The doctrine of Res judicata

Introduction

The doctrine of Res judicata or rule of conclusiveness is embodied in Sec 11 of the Code of Civil Procedure, 1908. The phrase Res Judicata has been derived from Latin maxim “res judicata pro veritate occipitur”, which means “the thing has been judged”. “Res” means “subject matter” or “dispute” and “Judicata” means “adjudged” or “decided”. Hence, Res judicata means a “matter decided”.

  The doctrine states that once a matter is fully decided by a competent court the party will not be allowed to reopen it in subsequent litigation. This important in the way that in absence of the same, there will be no end to litigation and parties to suit will be subjected to trouble, harassment, expenses etc. It is based on larger public interest that all litigation must come to an end and also on principles of justice, equity and conscience.

History

The doctrine of Res judicata has now been accepted in all civilized system. This rule has an ancient history. It was known as Purva Nyaya (former judgment) under ancient Hindu Law. It was also recognized by Muslim Jurists. Under Roman jurisprudence, it was recognized as “one suit and one decision is enough for single dispute.” The European Continent and Commonwealth countries accepted the same.

Object

The object of the doctrine of res judicata is the combined result of following maxims:

  1. Nemo debet bis vexari pro una et eadem causa- which means no person should be harassed twice for the same dispute.
  2. Interest reipublicae ut sit finis litium– it means that litigation should be put to an end in the interest of the State.
============
* _Given instruction A_
Write out every Latin maxim quoted in the passage on res judicata.

* _Exercise data_
============
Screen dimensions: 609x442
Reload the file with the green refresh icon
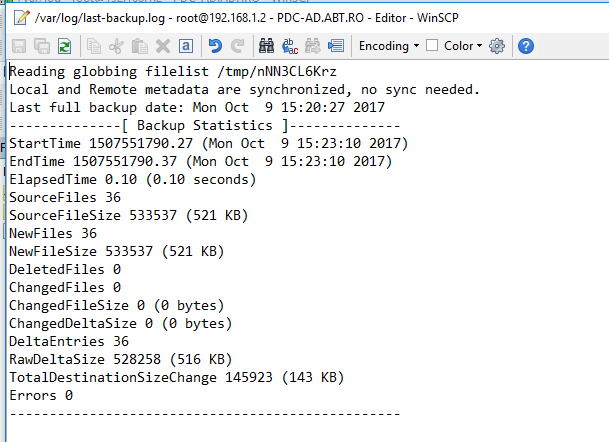(64, 46)
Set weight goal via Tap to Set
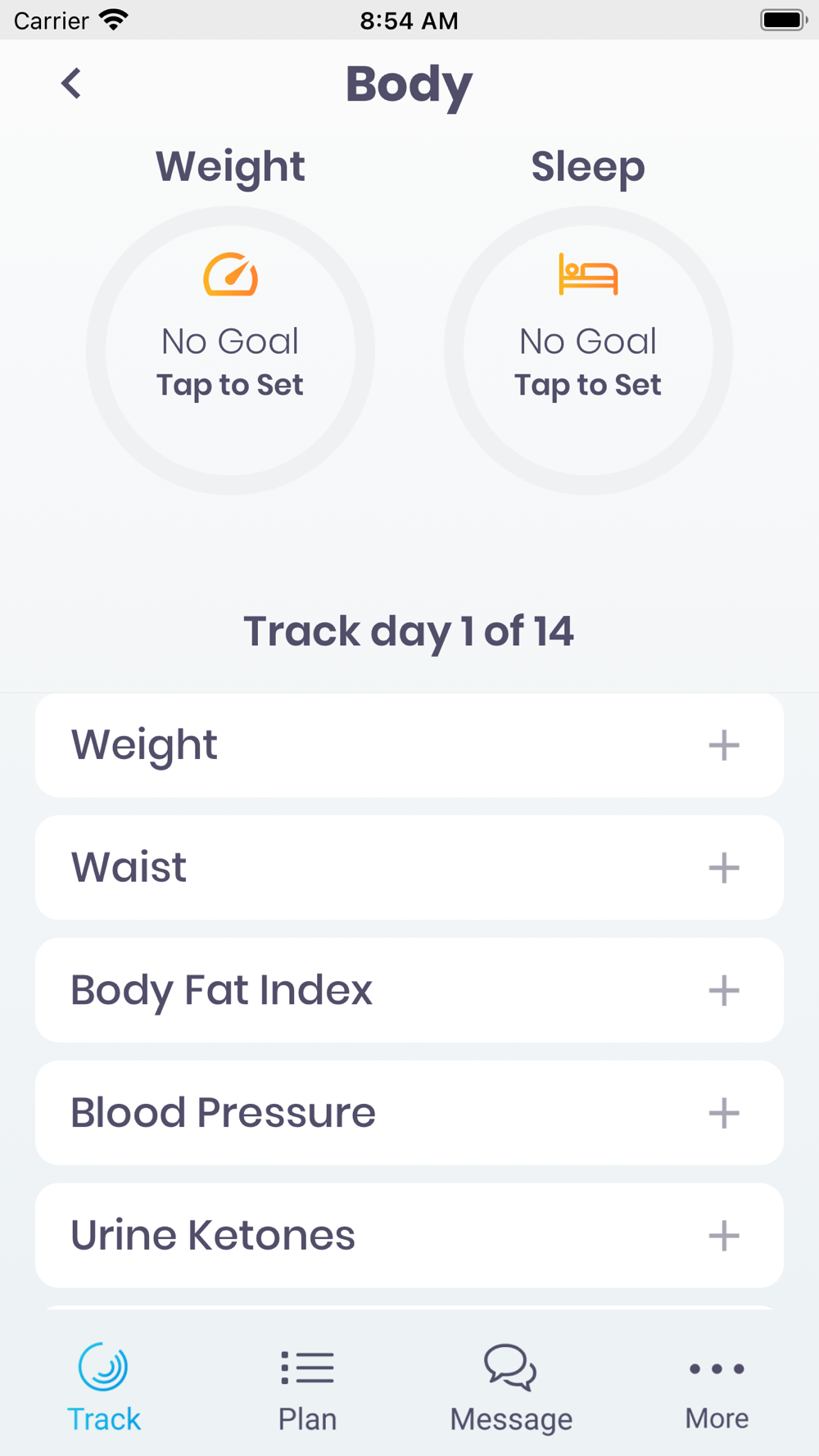 [230, 385]
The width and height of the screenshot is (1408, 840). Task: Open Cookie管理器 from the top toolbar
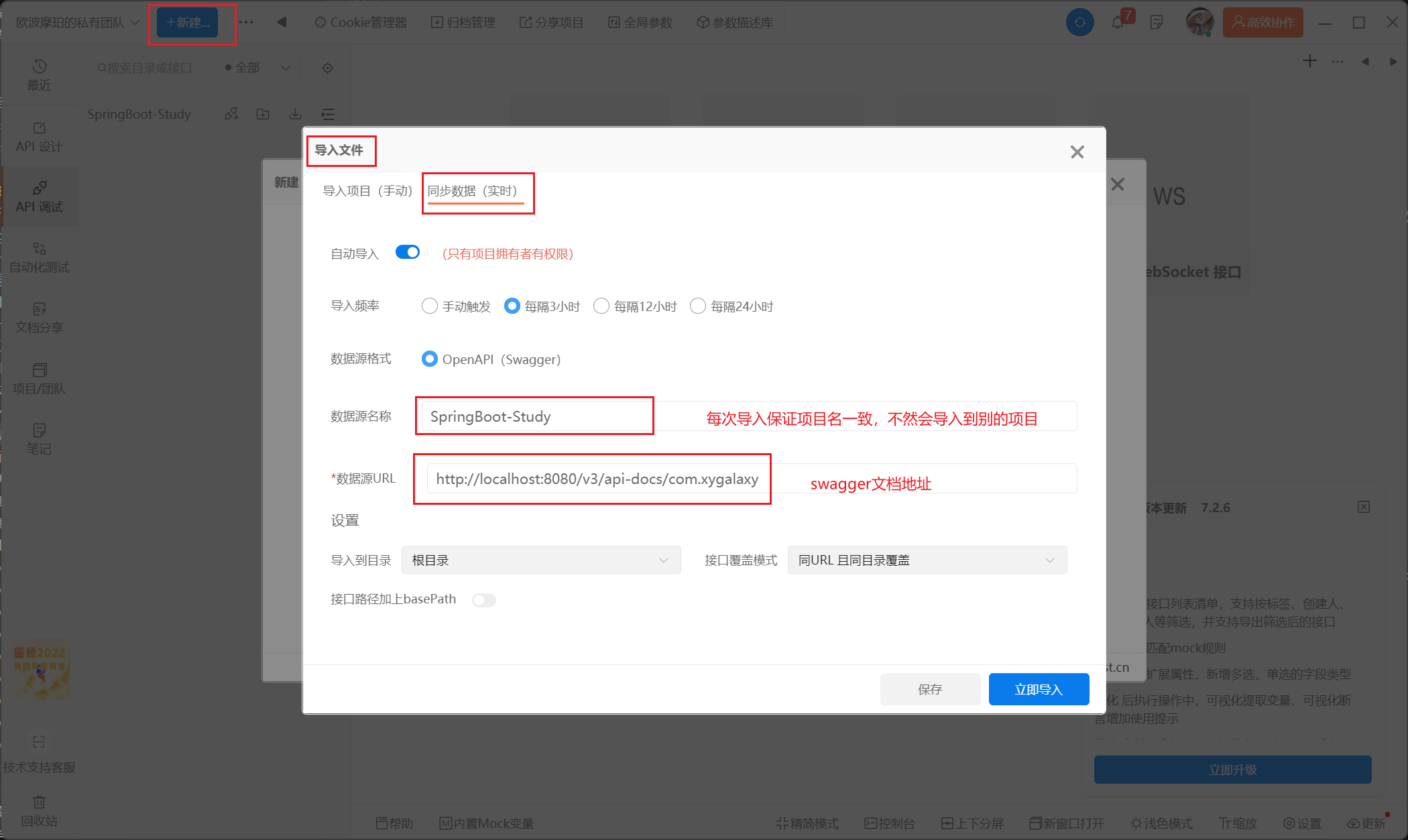[x=361, y=23]
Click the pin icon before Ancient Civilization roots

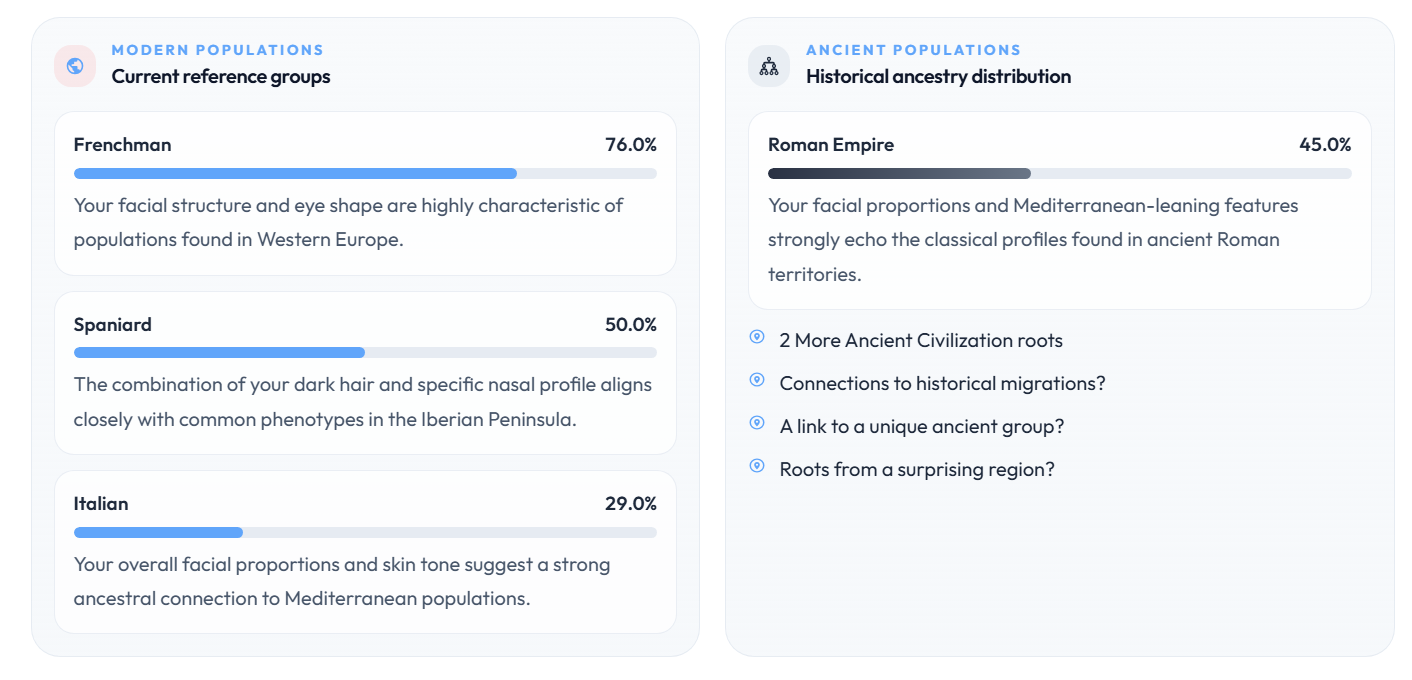[x=757, y=337]
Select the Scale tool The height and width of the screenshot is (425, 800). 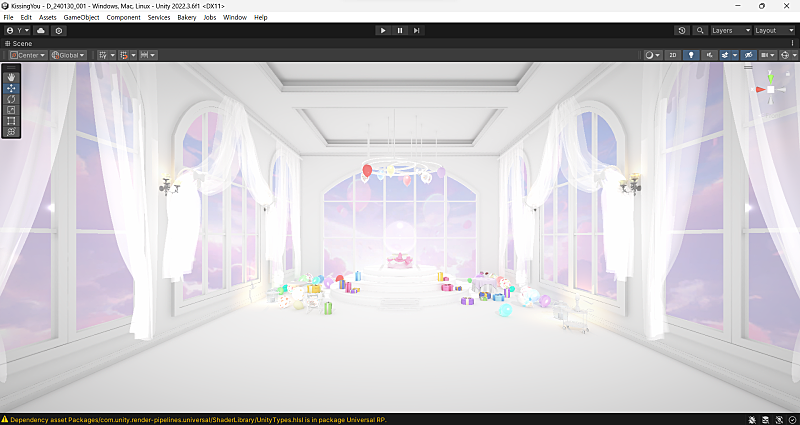tap(11, 110)
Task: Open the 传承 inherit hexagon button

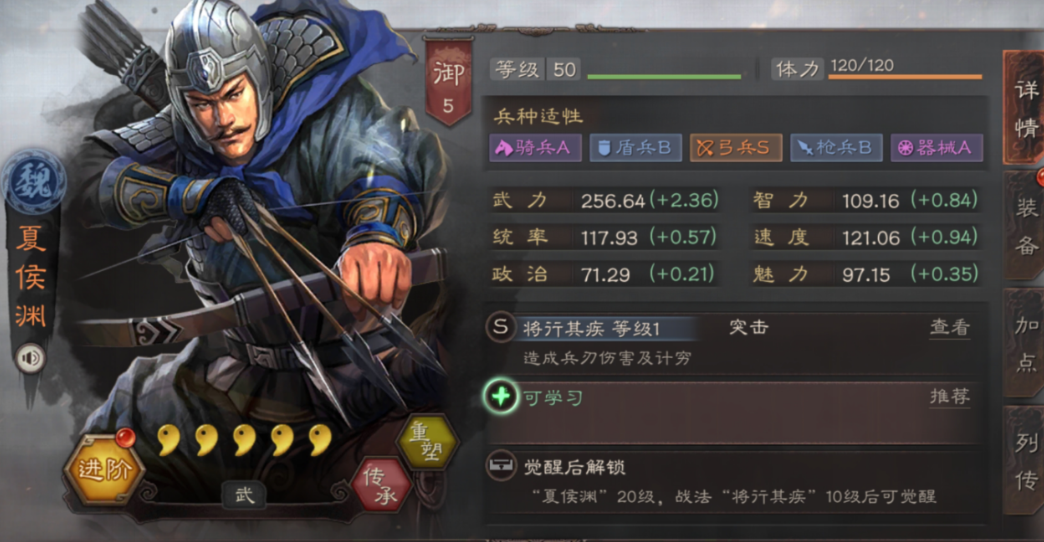Action: click(382, 485)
============
* _Given instruction B_
Tally the lines of the entries that contain the string "Task", with case counting, and give only the number.

* _Result A_
- res judicata pro veritate occipitur
- Nemo debet bis vexari pro una et eadem causa
- Interest reipublicae ut sit finis litium

* _Result B_
2